*** Opening of Entries supplied ***

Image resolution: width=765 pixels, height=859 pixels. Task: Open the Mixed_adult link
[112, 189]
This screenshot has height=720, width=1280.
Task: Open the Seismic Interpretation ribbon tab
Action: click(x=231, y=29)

*** Close of Entries supplied ***

## Task description:
Copy the data. Make sure every line matches exactly.

## Written answer:
Image resolution: width=765 pixels, height=859 pixels. Task: Open the Mixed_adult link
[112, 189]
This screenshot has height=720, width=1280.
Task: Open the Seismic Interpretation ribbon tab
Action: click(x=231, y=29)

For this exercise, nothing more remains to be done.